One of the key functions of antibodies is the activation (fixation) of complement. When antibody binds to bacteria, for example, certain complement proteins recognize the bound antibody and activate the complement cascade. In response, other complement proteins bind to the bacteria where some serve as opsonins to increase the efficiency of phagocytosis and others create holes in gram-negative bacterial cell membranes, causing lysis. This lytic activity can be used to detect the presence of antibodies against specific antigens in the serum.
Red blood cells are good indicator cells to use when evaluating complement-mediated cytolysis. Hemolysis of red blood cells releases hemoglobin, which is a brightly colored pigment, and hemolysis of even a small number of red cells will cause the solution to become noticeably pink. This characteristic plays a role in the complement fixation test, which allows the detection of antibodies against specific pathogens. The complement fixation test can be used to check for antibodies against pathogens that are difficult to culture in the lab such as fungi, viruses, or the bacteria Chlamydia.

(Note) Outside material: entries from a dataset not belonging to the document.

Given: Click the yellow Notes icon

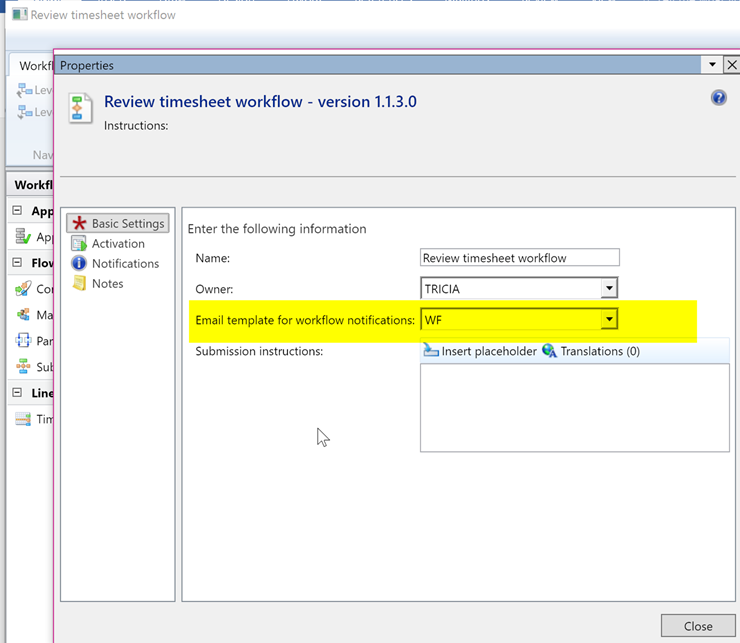Looking at the screenshot, I should click(78, 284).
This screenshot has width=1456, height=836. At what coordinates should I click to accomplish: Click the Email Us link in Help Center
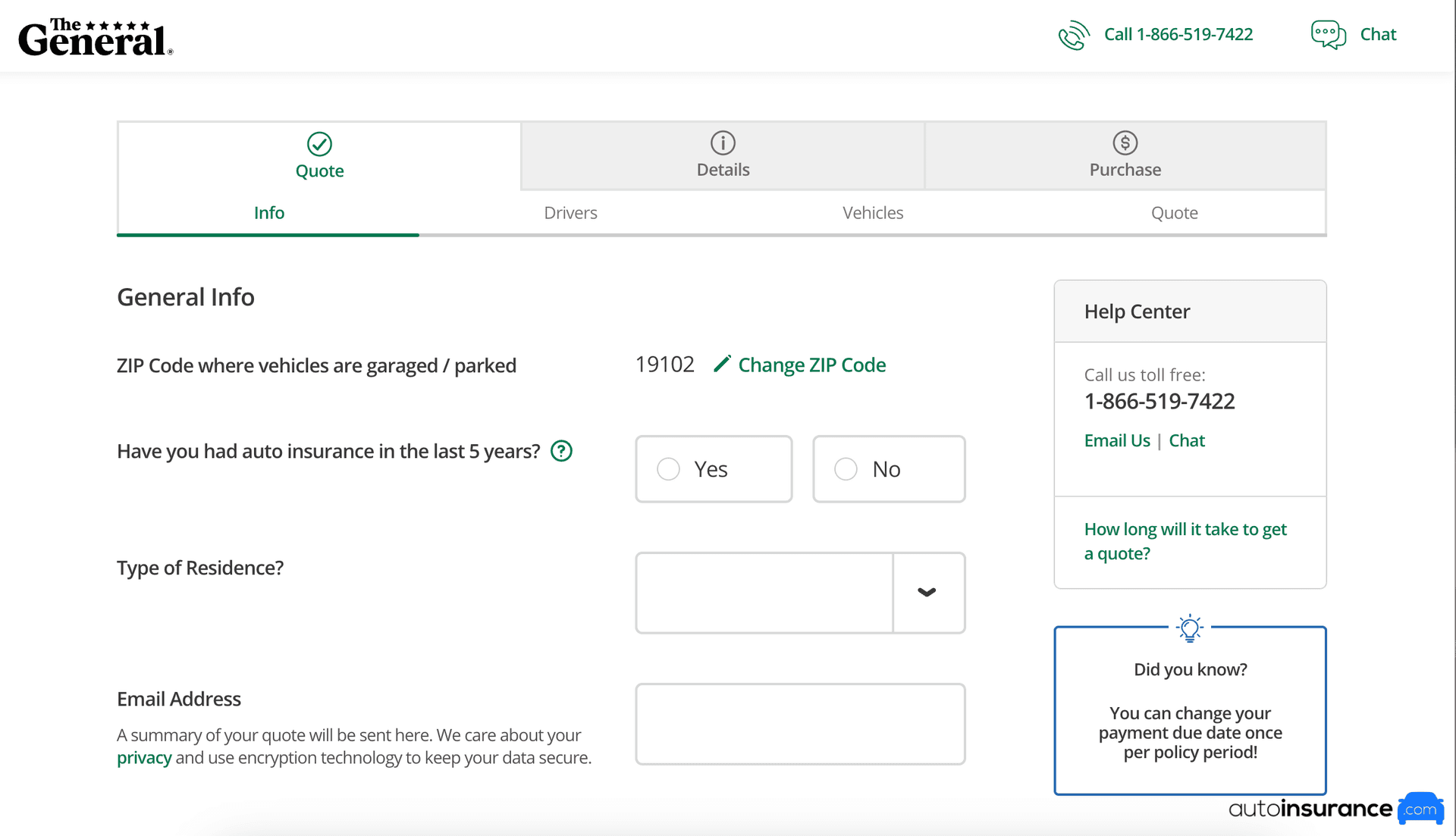coord(1116,440)
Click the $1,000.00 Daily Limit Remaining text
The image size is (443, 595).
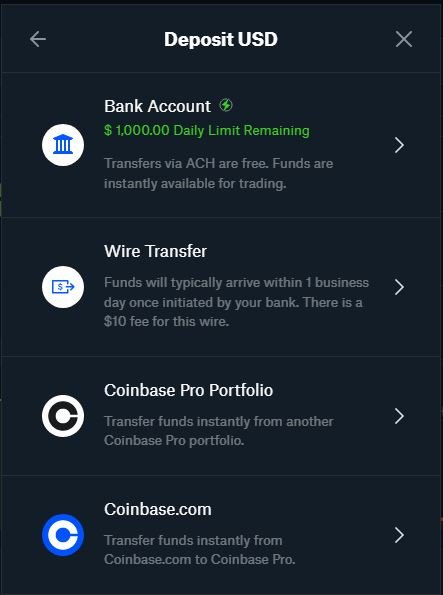[207, 131]
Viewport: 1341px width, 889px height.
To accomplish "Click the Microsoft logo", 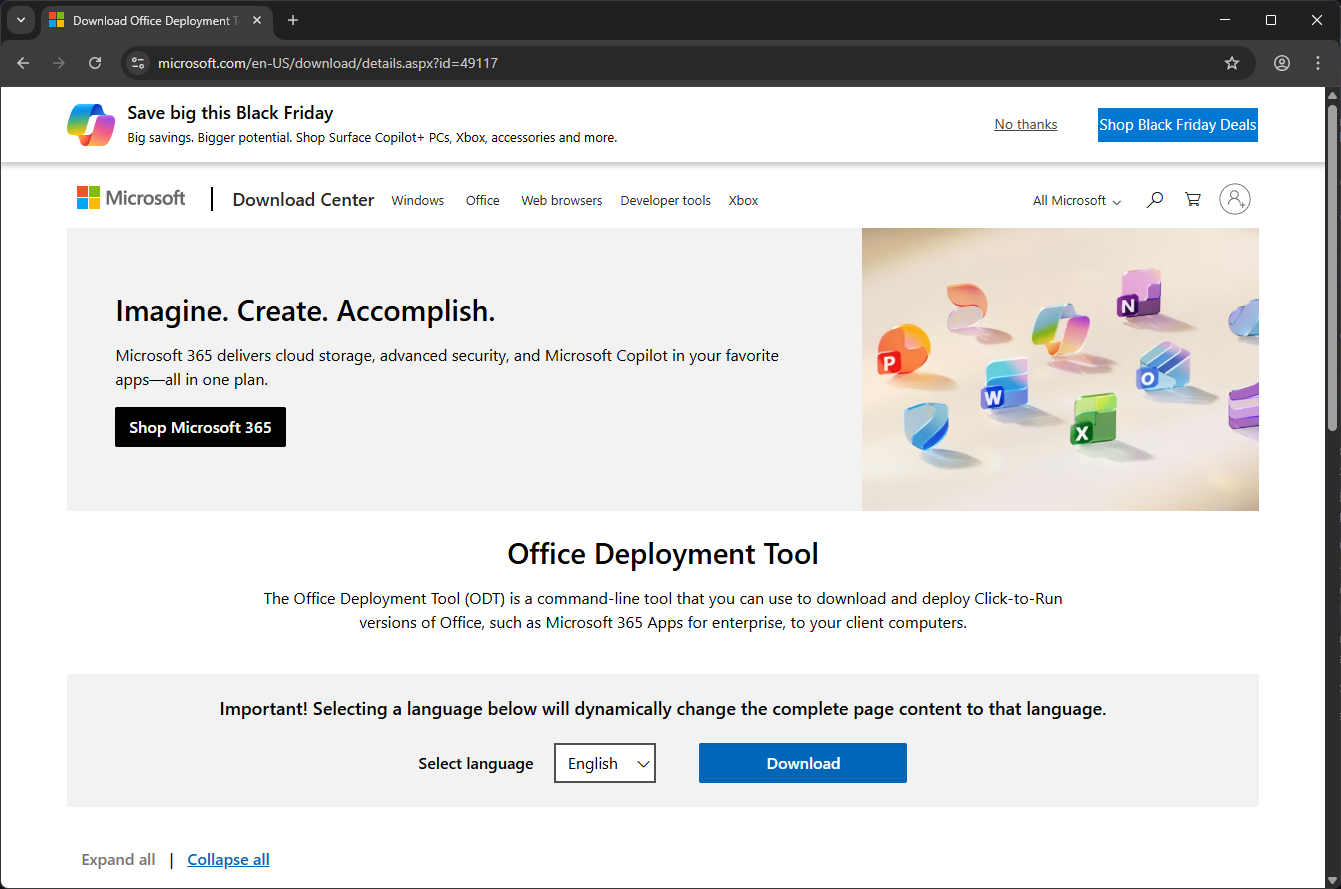I will point(130,197).
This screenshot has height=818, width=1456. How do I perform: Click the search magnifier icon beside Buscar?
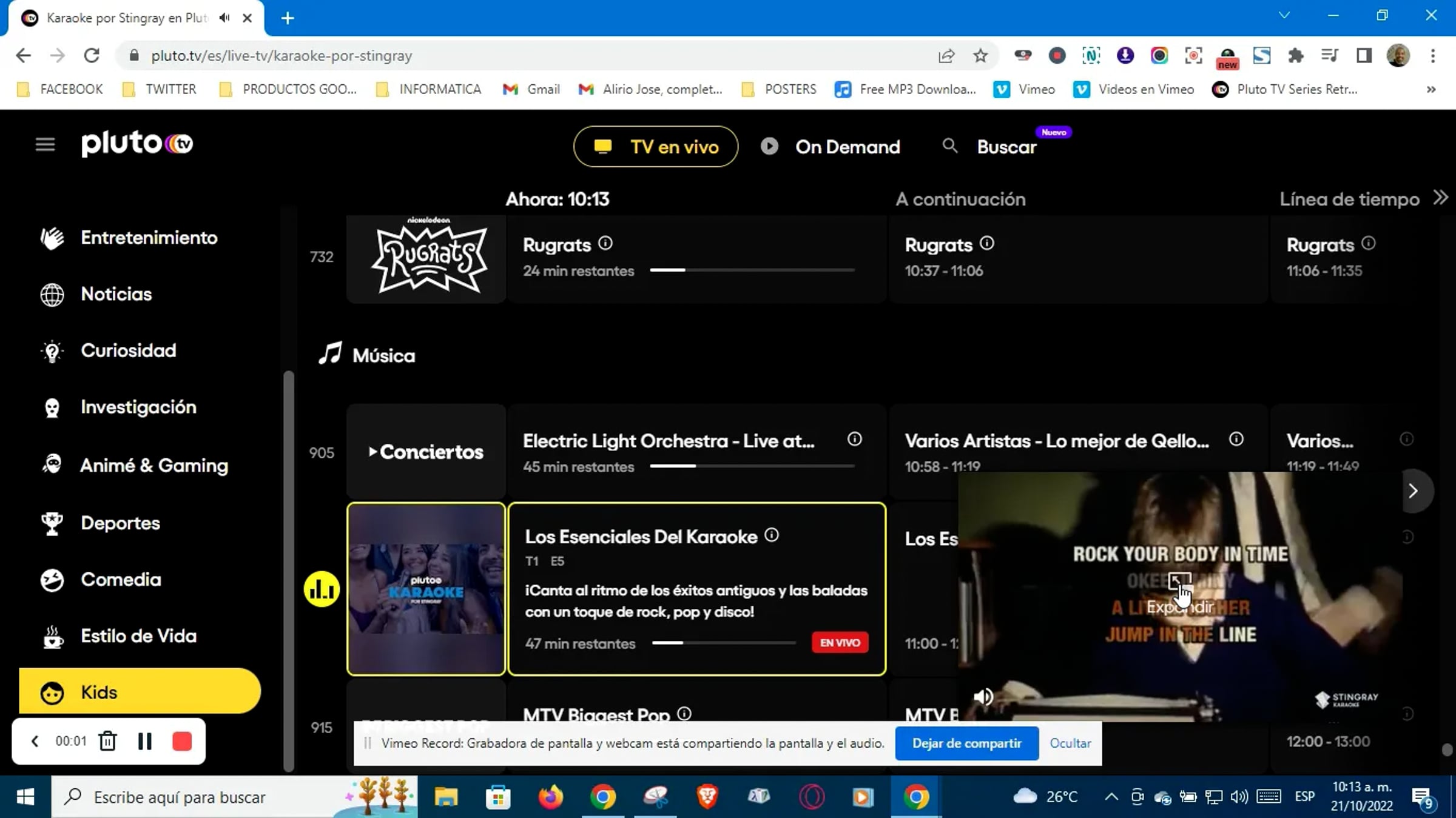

To perform the complement fixation test, antigen from a pathogen is added to patient serum. If antibodies to the antigen are present, the antibody will bind the antigen and fix all the available complement. When red blood cells and antibodies against red blood cells are subsequently added to the mix, there will be no complement left to lyse the red cells. Thus, if the solution remains clear, the test is positive. If there are no antipathogen antibodies in the patient’s serum, the added antibodies will activate the complement to lyse the red cells, yielding a negative test.